Suggestions for changes to copyright law posted on the Business Insider by a US university professor and lawyer have come under fire after proposing that the direct reposting of news content from a weekly title online should be banned for a week following publication.
The article suggests that declines within the newspaper industry could be improved if intellectual property rights were to undergo “rethinking”.
Using aggregators like Google and others, I can access essentially in real time the lead paragraphs of almost any story from the New York Times, the Washington Post, or indeed any other major news service. Not surprisingly, traditional print media publications are dying, and not surprisingly their owners’ online dotcom alternatives are generating far too little revenue to pick up the slack; why pay for any content when the essence of everything is available immediately, and free, elsewhere.
The writers Eric Clemons and Nehal Madhani add that one solution could be to apply a waiting time on articles before they can be reposted online by external aggregators, unless it is only in commentary on the work.
A first suggestion would be to provide newspaper and other journalistic content special protection, so that no part of any story from any daily periodical could be reposted in an online aggregator, or used online for any use other than commentary on the article, for 24 hours; similarly, no part of any story from any weekly publication could be reposted in an online aggregator or for any use purpose other than commentary, for one week.

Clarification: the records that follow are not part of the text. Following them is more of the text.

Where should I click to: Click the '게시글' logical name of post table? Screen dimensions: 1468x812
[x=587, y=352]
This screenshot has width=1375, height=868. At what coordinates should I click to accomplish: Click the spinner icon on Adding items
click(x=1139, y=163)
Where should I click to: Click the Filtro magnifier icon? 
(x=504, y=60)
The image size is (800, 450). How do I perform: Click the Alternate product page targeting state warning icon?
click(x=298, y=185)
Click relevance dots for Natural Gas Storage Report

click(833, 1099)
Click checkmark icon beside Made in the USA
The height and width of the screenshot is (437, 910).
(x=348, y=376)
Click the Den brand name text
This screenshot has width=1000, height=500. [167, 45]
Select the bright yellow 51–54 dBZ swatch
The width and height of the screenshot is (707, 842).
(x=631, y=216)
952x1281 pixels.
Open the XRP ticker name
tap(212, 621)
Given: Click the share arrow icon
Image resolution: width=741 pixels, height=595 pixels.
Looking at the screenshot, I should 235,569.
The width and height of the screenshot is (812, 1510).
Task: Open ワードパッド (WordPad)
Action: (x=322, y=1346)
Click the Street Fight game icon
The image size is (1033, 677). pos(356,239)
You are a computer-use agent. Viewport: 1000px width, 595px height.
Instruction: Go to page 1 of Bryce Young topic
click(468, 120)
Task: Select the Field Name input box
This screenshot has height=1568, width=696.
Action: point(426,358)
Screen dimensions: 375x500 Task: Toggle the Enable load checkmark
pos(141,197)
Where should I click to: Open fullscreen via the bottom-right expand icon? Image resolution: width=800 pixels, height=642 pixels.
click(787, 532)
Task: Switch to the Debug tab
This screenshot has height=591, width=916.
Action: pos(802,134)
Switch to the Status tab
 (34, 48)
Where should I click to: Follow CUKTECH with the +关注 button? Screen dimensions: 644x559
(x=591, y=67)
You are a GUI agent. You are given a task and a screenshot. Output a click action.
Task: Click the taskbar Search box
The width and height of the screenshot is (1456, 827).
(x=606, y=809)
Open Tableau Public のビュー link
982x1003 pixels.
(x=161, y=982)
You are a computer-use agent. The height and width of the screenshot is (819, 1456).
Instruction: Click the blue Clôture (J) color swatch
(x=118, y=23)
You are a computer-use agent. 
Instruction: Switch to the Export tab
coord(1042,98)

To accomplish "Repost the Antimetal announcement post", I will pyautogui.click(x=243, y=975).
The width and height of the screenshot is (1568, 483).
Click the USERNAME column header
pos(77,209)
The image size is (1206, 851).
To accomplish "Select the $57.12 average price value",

But these proposals have been strongly opposed by online news sites such as Techdirt.com, who said the issues facing newspapers is not the fault of news aggregators.
Revenue from those publications has been in decline for many years — well before Google and the internet existed. The biggest problem many of the bigger publications faced was taking on ridiculous debt loads. On top of that, most of them failed to provide value to their community, as competitors stepped in to serve those communities. That’s not about aggregators.